Jesús Montiel | 25 de octubre de 2020
La muerte ha sido expulsada de nuestros hogares. Se la ha sacado a rastras para encerrarla en edificios con profesionales y máquinas.
Estoy en el hospital, en la planta de cardiología. Acabo de entrar en una habitación con tres camas donde tres mujeres sobrepasan los doscientos años, sumadas sus edades. La más joven (ochenta y pocos) se pasa las noches vociferando. Sin dentadura, delgadísima. La segunda, noventa y seis años, apenas habla. Se limita a mirar la pared de enfrente como si hubiera escrito en ella algún mensaje que los demás no conseguimos ver. He venido a visitar a la tercera: noventa y uno, recién infartada. Durante la visita, igual que un ángel, la luz de la ventana desafía la decadencia de los cuerpos y nos recuerda que el mal está vencido.
Poco antes de entrar, al atravesar el pasillo, he mirado de refilón las habitaciones que hay a uno y otro lado, y he pensado: esto es lo que hay al otro extremo del nacimiento, un televisor y todo el tiempo del mundo para dar las gracias o arrepentirse. Por muchos años que uno viva, a uno le espera este crepúsculo. Porque, a pesar de estar rodeados de máquinas que facilitan la vida, nos averiamos. Virus, bacterias, cambios climáticos o bultitos. Quién puede ser moderno con un tumor cancerígeno en el cerebro, sabiendo que pronto nos pudriremos bajo la tierra, se pregunta Knausgard en sus diarios. En efecto, en la era del 5G el hombre sigue siendo algo escandalosamente delicado.
¿No corre esta vida en dirección contraria a la pregunta de nuestra existencia?
De modo que me pregunto: ¿por qué se nos enseña a ser jóvenes y a tener éxito sin contarnos el desenlace, o mencionándolo de pasada, como algo tan lejano como una estrella? ¿Por qué nos entretienen con noticias que nos apartan de lo que de veras importa y a los niños, en el colegio, ya no se les enseña a rezar sino solo a acopiar dinero? Esa gente que aguarda el autobús al otro lado de esta ventana, en una marquesina donde se publicita un cuerpo escultórico. O el hombre que camina mirando con avidez en su teléfono móvil las últimas informaciones: ¿no corre esta vida en dirección contraria a la pregunta de nuestra existencia?
La muerte ha sido expulsada de nuestros hogares. Se la ha sacado a rastras para encerrarla aquí, en estos edificios con profesionales y máquinas. Como una bola de mugre que uno esconde bajo el sofá, en una esquina. Hace falta enseñar la mortalidad, devolver la agonía a un lecho rodeado de familiares.

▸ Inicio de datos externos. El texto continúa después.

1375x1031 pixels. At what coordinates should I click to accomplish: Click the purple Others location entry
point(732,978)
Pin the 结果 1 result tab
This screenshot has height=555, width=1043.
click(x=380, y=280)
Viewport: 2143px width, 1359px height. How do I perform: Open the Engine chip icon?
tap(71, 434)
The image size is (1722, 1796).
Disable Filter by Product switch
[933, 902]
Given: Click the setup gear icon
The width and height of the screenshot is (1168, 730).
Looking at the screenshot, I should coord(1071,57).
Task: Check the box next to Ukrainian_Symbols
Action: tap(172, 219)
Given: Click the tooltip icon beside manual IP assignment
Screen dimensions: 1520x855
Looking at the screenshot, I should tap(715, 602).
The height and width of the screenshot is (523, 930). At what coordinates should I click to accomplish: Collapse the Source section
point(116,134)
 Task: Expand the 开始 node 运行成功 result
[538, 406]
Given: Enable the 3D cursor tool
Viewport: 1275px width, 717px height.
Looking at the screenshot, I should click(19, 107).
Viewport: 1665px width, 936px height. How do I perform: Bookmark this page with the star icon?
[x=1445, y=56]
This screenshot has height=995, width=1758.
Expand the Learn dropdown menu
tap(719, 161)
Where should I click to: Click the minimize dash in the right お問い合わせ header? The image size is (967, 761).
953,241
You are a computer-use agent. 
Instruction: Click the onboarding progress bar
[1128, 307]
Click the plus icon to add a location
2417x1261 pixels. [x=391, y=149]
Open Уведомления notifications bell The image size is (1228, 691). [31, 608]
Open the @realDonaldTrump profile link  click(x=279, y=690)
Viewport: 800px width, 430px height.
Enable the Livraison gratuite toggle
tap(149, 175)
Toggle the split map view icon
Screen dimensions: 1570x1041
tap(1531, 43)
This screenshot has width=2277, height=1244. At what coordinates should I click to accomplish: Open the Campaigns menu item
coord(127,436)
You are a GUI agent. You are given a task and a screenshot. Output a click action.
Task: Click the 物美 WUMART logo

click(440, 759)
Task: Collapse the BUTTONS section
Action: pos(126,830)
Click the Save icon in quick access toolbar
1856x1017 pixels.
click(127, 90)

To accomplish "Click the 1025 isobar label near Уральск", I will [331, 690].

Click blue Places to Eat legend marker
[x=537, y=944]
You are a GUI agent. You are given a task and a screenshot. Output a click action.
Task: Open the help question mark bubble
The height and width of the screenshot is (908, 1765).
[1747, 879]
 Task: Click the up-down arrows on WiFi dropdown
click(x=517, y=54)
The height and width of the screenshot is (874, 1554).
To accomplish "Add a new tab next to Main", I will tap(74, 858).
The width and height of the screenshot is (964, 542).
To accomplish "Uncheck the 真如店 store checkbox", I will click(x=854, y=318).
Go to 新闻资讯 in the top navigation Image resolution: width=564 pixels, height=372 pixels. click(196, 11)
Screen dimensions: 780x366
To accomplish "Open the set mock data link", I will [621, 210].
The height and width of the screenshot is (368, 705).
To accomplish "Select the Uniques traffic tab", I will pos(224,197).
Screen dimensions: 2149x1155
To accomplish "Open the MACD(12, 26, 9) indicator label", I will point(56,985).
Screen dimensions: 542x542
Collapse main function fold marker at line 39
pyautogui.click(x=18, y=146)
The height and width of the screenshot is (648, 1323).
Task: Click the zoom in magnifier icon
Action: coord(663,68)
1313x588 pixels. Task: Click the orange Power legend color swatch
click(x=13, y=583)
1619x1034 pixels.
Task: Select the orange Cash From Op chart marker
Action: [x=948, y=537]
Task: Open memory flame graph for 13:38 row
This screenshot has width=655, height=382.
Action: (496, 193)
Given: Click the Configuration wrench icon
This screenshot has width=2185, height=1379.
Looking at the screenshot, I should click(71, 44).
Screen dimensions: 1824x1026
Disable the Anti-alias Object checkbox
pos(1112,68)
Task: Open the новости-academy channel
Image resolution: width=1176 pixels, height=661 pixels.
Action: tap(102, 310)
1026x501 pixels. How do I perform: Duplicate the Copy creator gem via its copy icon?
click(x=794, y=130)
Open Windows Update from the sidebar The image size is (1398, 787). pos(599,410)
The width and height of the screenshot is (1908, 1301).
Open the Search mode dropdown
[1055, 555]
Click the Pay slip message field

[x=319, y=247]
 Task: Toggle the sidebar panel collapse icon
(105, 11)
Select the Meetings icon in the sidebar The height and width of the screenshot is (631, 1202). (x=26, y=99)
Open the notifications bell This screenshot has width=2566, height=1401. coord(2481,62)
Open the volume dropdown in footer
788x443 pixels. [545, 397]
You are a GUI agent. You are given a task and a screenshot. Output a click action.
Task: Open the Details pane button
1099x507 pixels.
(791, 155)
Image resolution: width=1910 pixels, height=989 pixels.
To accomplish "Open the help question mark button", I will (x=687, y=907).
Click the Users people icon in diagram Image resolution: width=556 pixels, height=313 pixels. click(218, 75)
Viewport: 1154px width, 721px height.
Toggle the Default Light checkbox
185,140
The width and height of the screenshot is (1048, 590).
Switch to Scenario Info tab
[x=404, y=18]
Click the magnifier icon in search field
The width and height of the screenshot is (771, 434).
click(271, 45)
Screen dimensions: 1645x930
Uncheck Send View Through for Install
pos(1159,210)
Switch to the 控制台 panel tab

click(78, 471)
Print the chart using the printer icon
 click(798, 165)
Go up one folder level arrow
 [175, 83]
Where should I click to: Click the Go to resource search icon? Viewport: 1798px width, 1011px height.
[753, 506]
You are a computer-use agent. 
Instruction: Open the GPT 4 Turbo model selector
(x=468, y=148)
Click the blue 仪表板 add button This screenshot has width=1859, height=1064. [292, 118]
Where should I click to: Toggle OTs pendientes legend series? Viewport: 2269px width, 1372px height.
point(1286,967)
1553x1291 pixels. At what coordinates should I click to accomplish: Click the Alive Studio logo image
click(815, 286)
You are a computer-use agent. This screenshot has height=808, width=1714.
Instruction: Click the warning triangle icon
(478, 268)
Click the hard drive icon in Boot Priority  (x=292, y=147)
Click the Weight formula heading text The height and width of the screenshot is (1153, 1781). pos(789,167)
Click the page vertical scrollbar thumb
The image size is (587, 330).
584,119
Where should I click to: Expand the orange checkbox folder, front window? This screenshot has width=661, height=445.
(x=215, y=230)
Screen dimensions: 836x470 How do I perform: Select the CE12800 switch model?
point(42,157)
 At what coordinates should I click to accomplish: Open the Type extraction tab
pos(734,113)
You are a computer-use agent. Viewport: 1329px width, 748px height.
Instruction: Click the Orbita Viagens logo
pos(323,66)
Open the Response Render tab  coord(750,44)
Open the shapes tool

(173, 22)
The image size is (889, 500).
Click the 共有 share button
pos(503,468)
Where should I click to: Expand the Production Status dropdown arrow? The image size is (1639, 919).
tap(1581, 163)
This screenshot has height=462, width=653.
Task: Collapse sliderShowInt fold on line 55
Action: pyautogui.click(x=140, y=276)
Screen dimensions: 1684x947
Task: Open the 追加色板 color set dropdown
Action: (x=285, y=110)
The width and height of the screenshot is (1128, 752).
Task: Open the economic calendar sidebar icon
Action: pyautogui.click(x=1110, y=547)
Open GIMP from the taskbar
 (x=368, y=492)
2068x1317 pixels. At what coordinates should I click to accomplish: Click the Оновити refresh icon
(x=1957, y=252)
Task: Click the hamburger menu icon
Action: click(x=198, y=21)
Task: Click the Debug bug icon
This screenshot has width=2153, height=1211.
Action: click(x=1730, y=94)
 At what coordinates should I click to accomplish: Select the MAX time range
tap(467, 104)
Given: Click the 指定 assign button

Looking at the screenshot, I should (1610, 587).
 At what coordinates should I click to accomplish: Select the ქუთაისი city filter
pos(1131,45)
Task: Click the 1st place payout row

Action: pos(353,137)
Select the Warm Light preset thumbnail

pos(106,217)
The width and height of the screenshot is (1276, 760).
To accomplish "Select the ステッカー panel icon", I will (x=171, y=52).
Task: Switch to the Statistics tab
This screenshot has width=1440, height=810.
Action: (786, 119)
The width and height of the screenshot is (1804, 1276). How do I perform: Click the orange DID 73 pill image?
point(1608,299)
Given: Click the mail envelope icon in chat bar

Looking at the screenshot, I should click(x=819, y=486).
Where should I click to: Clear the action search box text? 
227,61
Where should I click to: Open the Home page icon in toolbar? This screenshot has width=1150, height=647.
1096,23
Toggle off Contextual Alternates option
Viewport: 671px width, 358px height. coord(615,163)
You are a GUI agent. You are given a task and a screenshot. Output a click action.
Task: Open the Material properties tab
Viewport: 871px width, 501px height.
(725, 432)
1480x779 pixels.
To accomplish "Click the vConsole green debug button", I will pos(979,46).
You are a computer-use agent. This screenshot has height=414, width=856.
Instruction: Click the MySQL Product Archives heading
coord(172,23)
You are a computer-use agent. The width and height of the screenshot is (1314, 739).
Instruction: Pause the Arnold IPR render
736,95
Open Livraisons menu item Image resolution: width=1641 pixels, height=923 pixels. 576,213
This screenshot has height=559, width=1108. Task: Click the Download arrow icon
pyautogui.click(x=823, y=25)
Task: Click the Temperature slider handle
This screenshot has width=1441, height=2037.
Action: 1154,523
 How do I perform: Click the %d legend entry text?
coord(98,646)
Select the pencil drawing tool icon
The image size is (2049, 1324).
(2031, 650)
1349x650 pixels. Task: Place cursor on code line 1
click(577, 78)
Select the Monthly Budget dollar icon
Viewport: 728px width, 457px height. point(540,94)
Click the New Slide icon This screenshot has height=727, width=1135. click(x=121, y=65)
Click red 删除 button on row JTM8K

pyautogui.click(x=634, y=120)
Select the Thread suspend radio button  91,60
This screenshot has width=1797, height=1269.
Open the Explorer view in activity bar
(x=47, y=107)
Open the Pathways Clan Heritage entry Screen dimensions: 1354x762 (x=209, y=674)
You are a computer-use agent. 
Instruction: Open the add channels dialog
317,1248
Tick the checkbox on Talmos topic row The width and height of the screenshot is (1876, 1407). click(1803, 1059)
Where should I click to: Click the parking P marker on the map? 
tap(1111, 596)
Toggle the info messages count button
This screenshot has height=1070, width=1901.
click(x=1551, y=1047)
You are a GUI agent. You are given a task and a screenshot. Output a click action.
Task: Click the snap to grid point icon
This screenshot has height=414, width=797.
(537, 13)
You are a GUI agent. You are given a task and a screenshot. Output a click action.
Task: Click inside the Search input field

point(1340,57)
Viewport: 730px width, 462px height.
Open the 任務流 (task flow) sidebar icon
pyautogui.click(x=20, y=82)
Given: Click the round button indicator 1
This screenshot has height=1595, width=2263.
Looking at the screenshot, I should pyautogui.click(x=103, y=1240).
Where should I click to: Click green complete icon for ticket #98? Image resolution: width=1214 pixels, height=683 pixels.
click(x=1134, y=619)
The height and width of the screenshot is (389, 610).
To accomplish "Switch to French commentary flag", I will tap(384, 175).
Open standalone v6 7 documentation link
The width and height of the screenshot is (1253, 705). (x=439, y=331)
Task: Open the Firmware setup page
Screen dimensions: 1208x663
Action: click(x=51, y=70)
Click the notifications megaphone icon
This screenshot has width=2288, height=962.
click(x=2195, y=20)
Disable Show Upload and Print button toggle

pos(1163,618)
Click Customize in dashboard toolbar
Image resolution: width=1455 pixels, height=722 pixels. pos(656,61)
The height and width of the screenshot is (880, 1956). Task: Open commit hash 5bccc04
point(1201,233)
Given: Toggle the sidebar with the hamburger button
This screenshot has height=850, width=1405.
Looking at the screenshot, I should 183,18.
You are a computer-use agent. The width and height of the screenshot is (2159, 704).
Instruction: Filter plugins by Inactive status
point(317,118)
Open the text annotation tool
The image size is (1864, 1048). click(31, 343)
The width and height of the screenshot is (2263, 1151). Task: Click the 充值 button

La muerte es, para Miguel Delibes, una presencia inevitable que marcó su literatura y también su propia existencia.
Nuestra época detesta la muerte. Pero una sociedad donde la muerte no cabe, donde se apartan nuestros límites y se promete la vida eterna, es una sociedad, paradójicamente, más muerta que otras que la incluían.